Why It’s Good To Talk
Communication is at the heart of every business, whether it’s collaborating with an international team, delivering a winning sales pitch to a new customer or sending an email round the office to get everyone’s tea and coffee preferences.
In the 21st
century the options for communication have exploded, with text, email, Skype, live web chats, WhatsApp, social media and more. But did you know that 32% of customers still prefer to speak on the phone and only 3% would like to communicate with a business over social media.
Great for Customers
A phone call is an excellent tool for building rapport with a customer. Albert Mehrabian wrote in his 1971 text “Silent Messages” that tone of voice accounted for 38% of the information encoded within a statement – needless to say, tone of voice is absent from all text-based communications.
Socially we tend to be more polite on the phone, people rarely start emails by asking how someone’s day is going or even by introducing ourselves. These small gestures can go a long way toward building a rapport and for whatever reason, they seem to come more naturally over the phone when compared to the abrupt nature of most emails.
Even in today’s rapidly technologized age many customers still feel unsure about using digital technology for communication for reasons such as age, technical knowhow, disability or security. For these customers especially it is important to have robust and professional telephone communications in place.
Great for Teams
For teams to work together well, they need to know each other.
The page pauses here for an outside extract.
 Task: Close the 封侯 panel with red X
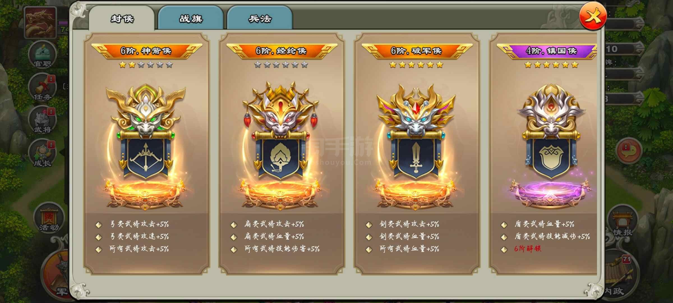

When everyone worked in an office together this was easy, but today a “team” may exist across continents, meeting in person rarely (or even never). In order to maintain rapport and a good working relationship it is a good idea for people to talk – and we mean actually talk – to each other. Inflection, accent and tone tells us more about a person than their mail signature does and it’s important that team members feel like they know each other as people – not just as addresses or icons in a list of contacts.
For more staff with dyslexia or a visual impairment, the option of non text-based communications methods is vital.
Phone calls have been around for over 150 years and they’re not going anywhere soon - because no matter how many communications tools we have access to, some ideas are just better delivered through speech.